La participación en esta gran telaraña del ser creado informa la manera en que
los cristianos enfocan la producción. El trabajo no es simplemente un medio
para ganar dinero para que podamos consumir. El trabajo establece una
intimidad con la creación de Dios, de modo que llegamos a ser, como el Papa
Juan Pablo II nos recuerda, "co-creadores" con Dios en nuestro trabajo. La
participación en Dios también informa cómo nos vemos unos a otros. La
persona humana no sólo está conectada a las cosas, sino a otras personas.
Todos estamos hechos a imagen de Dios, hechos todos para participar en el
cuerpo de Cristo. Tan estrecha es nuestra relación que compartimos los
mismos sufrimientos y las mismas alegrías (1 Corintios 12:26). Es tan imposible
hacer caso omiso de la explotación laboral como lo es ignorar el dolor en
nuestros propios cuerpos.

En la visión cristiana, no permanecemos separados del resto de la creación


como individuos, apropiándose, consumiendo y desechando. Más bien somos
consumidos, por decirlo así, por algo más grande que nosotros. Cuando
consumimos el cuerpo de Cristo en la mesa del Señor, de hecho somos
consumidos por el cuerpo más grande, la iglesia. Agustín oye la voz de Cristo
que dice: "crece y me comerás. Pero no me transformarás en ti como asimilas
los alimentos de la carne, sino que tú te transformarás en mí" En la mesa de la
comunión, el acto de consumo se activa al revés, de modo que al comer nos
convertimos en alimento para otros. El verdadero consumo en la concepción
cristiana, es, pues, una especie de anonadamiento, un descentramiento de sí
mismo en una telaraña de participación más amplia. Así, Jesús conecta la “vida
abundante" en Juan 10:10 con el abandono de la propia vida en 10:11. La
verdadera abundancia nunca se realiza a través de la competencia de los
deseos insaciables por los bienes escasos. Se realiza al vaciar el pequeño yo
en la realidad más grande de la vida sobreabundante de Dios.

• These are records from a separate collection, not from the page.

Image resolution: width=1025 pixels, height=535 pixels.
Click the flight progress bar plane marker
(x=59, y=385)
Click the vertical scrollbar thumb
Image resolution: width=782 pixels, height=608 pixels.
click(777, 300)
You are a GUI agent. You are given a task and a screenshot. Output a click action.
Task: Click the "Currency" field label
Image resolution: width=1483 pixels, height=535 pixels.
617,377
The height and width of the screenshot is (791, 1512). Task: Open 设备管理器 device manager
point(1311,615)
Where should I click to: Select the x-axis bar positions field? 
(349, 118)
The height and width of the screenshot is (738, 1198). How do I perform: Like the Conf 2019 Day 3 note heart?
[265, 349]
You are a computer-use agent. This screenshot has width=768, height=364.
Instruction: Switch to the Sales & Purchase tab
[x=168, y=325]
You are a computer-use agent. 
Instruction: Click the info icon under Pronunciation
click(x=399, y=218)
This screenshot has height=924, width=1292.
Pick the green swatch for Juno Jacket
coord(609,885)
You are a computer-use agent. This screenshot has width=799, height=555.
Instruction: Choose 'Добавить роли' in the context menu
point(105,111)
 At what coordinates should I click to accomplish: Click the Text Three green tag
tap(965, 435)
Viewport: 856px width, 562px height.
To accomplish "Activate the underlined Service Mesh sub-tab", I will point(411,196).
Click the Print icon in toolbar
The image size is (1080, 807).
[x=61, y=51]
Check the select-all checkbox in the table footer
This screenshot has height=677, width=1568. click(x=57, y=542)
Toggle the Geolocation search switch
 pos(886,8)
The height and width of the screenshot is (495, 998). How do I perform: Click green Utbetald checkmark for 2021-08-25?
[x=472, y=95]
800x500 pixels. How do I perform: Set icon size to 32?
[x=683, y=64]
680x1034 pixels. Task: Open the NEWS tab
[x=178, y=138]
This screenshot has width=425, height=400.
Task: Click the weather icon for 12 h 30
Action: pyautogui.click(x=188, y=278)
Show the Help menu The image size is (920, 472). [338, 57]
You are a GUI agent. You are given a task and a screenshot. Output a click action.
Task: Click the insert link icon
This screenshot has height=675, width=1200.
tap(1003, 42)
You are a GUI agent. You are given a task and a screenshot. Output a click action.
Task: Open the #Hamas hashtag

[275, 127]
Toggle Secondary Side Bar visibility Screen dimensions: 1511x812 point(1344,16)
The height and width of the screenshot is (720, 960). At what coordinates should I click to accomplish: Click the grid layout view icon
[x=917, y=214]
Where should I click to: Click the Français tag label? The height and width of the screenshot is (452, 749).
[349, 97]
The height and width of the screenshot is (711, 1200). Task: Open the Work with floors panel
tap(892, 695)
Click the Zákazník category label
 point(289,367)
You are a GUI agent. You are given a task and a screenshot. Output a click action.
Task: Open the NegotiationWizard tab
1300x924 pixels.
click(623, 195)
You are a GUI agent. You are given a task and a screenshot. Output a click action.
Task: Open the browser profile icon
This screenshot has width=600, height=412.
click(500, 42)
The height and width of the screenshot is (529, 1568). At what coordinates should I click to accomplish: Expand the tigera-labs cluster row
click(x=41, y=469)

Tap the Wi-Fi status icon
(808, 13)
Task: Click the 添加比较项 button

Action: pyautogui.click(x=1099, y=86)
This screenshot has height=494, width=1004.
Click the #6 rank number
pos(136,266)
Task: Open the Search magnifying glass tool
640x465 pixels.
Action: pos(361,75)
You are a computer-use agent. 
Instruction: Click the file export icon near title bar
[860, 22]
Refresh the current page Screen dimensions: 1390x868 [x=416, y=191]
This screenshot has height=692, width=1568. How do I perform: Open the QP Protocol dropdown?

La tarea cristiana en una sociedad de consumo, entonces, es crear espacios


económicos que subrayen nuestra conexión espiritual y física con la creación y
a la recíproca. Debemos tratar de desmitificar los bienes fabricados siendo
informados de su procedencia, quién los hace y en qué condiciones.
Deberíamos apoyar productos tales como el café de comercio justo, que
levanta el velo del proceso de producción y ofrece una vida sostenible a sus
productores. Deberíamos intentar crear economías locales “cara a cara”, donde
los consumidores y los productores se conozcan suficientemente bien como
para que sus intereses tienden a confundirse. La relación de mi parroquia con
una cooperativa local de granjas familiares (www.wholefarmcoop.com) es un
ejemplo esperanzador.

Por último, debemos tratar de cerrar la brecha entre el trabajo y el consumo


mediante el apoyo a la propiedad de los trabajadores de los medios de
producción. El primer paso para hacerlo es convertir nuestras casas de nuevo
en los lugares de producción. Para hornear el pan, para nuestras propias
actividades de diversión, y hacerlo en comunidad con otras personas: Se trata
de pequeños pero importantes pasos para transformar a los consumidores en
celebrantes de la vida abundante de Dios.